Their average RA9 was 5.44 – similar to the 5.52 of the experimental group. Their projected was 4.45 and actual was 4.35, so we see the same “too high” projection in this group as well. (In fact, in testing my RA projections based on RA only – as opposed to say FIP or ERC – I find an overall bias such that pitchers with a one-season high RA have projections that are too high, not a surprising result actually.) This is in around 7,000 IP which gives us a SD of around .1 runs per 9.

So, the “a few bad starts” group outperformed their projections by around .1 runs. This same group, limiting it to starters with an overall RA or over 5.00, outperformed their projections by .28 runs. The control group with an overall RA also > 5.00 outperformed their projections by .1 runs. None of these differences are even close to statistically significant.

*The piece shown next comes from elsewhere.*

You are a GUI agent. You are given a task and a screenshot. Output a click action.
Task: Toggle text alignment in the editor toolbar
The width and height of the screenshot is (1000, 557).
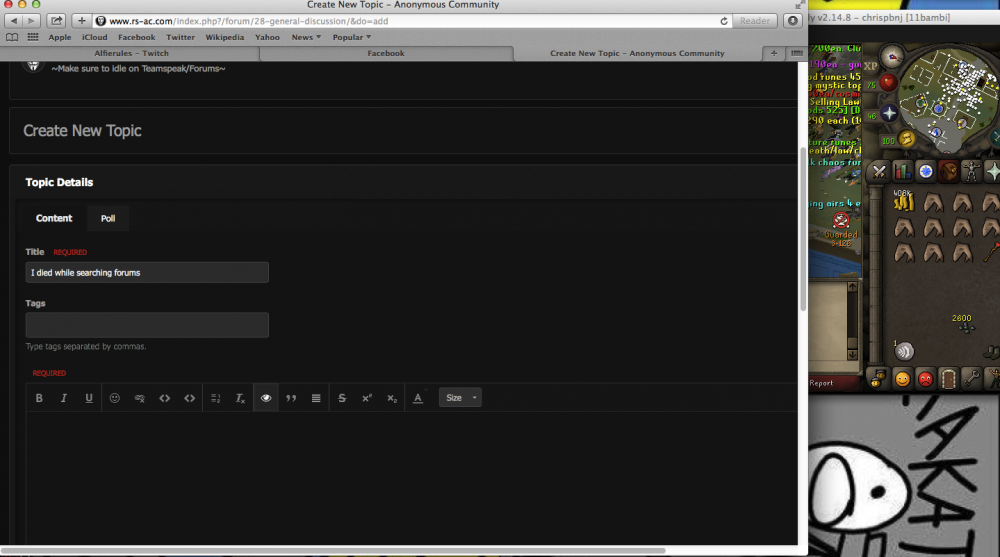tap(316, 398)
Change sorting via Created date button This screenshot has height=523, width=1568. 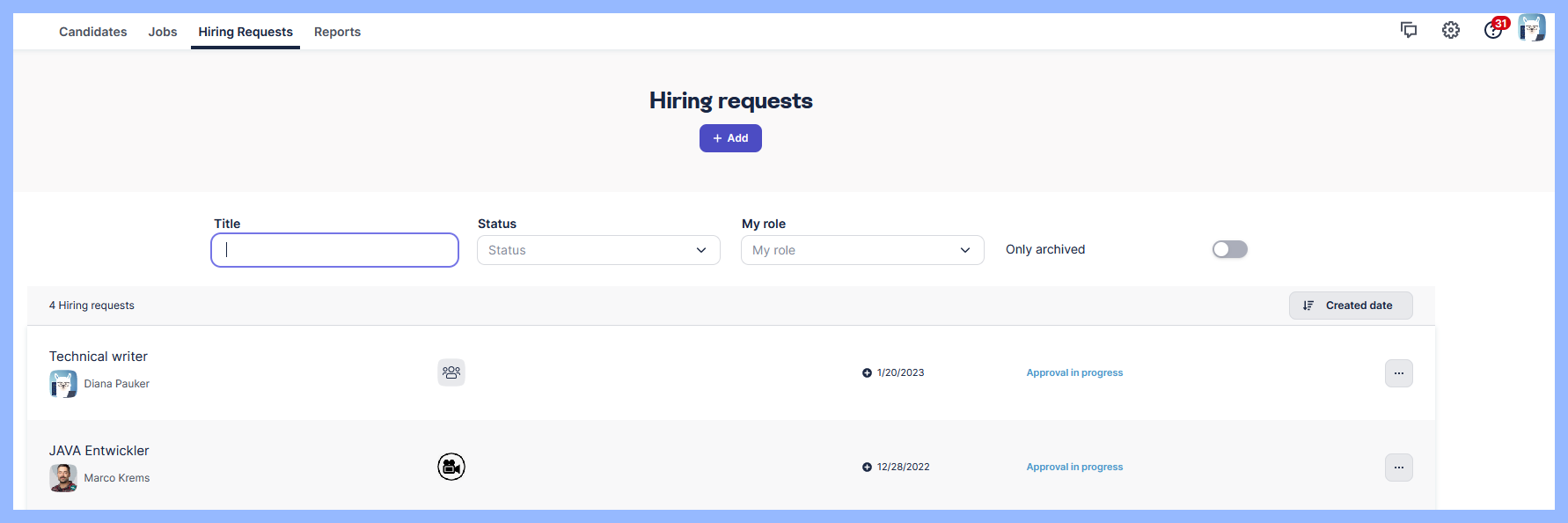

Let’s increase the sample size a little of our experimental group who also had particularly bad RA overall by expanding it to starters with an overall RA of > 4.50 rather than > 5.00. We now have 3,500 IP, 2x as many IP, reducing our error by around 50%. The average RA9 of this group was 5.13. Their projected RA was 4.33 and actual was 4.05 – exactly the same difference as before. Keep in mind that the more samples we look at the more we are “data mining,” which is a bit dangerous in this kind of research.

A control group of starters with > 4.50 RA had an overall RA9 of 4.99. Their projection was exactly the same as the experimental group, 4.33, but their actual was 4.30 – almost exactly the same as their projection.

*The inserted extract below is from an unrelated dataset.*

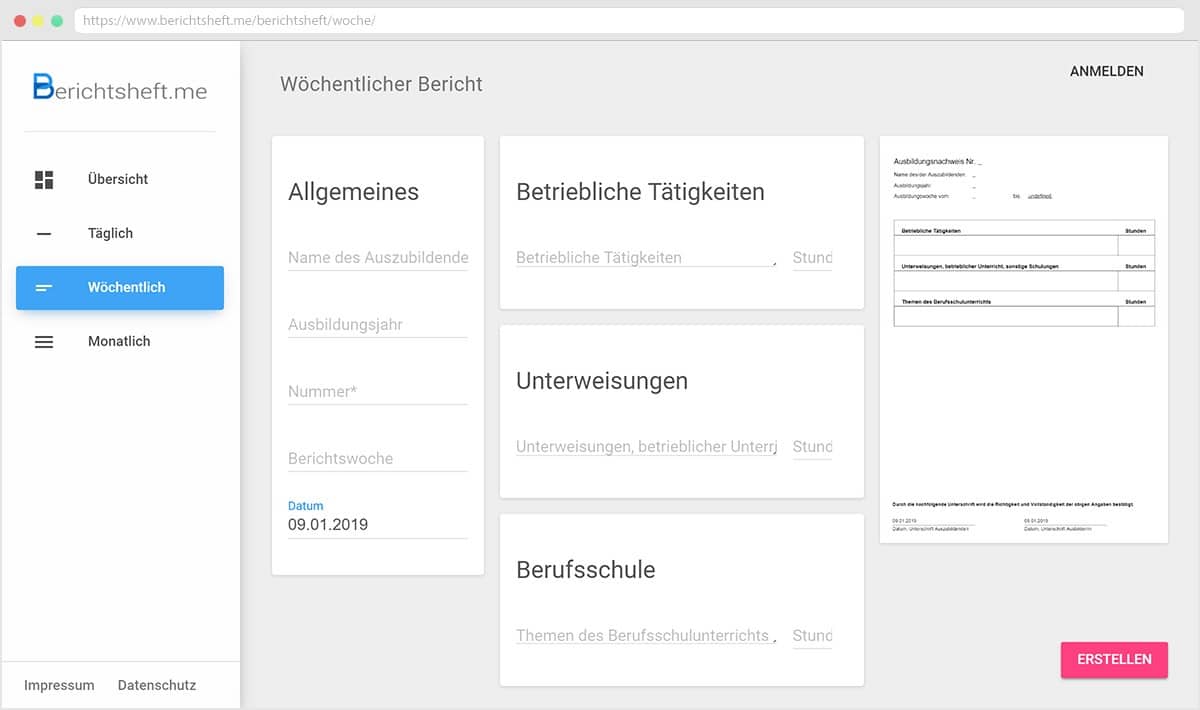The image size is (1200, 710).
Task: Click the Täglich single-line icon
Action: tap(44, 234)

In conclusion, while we initially found no evidence that discounting a bad ERA or RA caused by “several very poor starts” is warranted when doing a projection for starters with at least 100 IP, once we change the criteria for “a few bad starts” from “at least 5 starts with 6 runs or more allowed in 5 IP or less” to “exactly 2 or 3 starts with 8 runs or more in 5 IP or less” we do find evidence that some kind of discount may be necessary. In other words, for starters whose runs allowed are inflated due to 2 or 3 really bad starts, if we simply use overall season RA or ERA for our projections we will understate their subsequent season’s RA or ERA by maybe .2 or .3 runs per 9.

Our certainty of this conclusion, especially with regard to the size of the effect – if it exists at all – is pretty weak given the magnitude of the differences we found and the sample sizes we had to work with. However, as I said before, it would be a mistake to ignore any inference – even a weak one – that is not contradicted by some Bayesian prior (or common sense).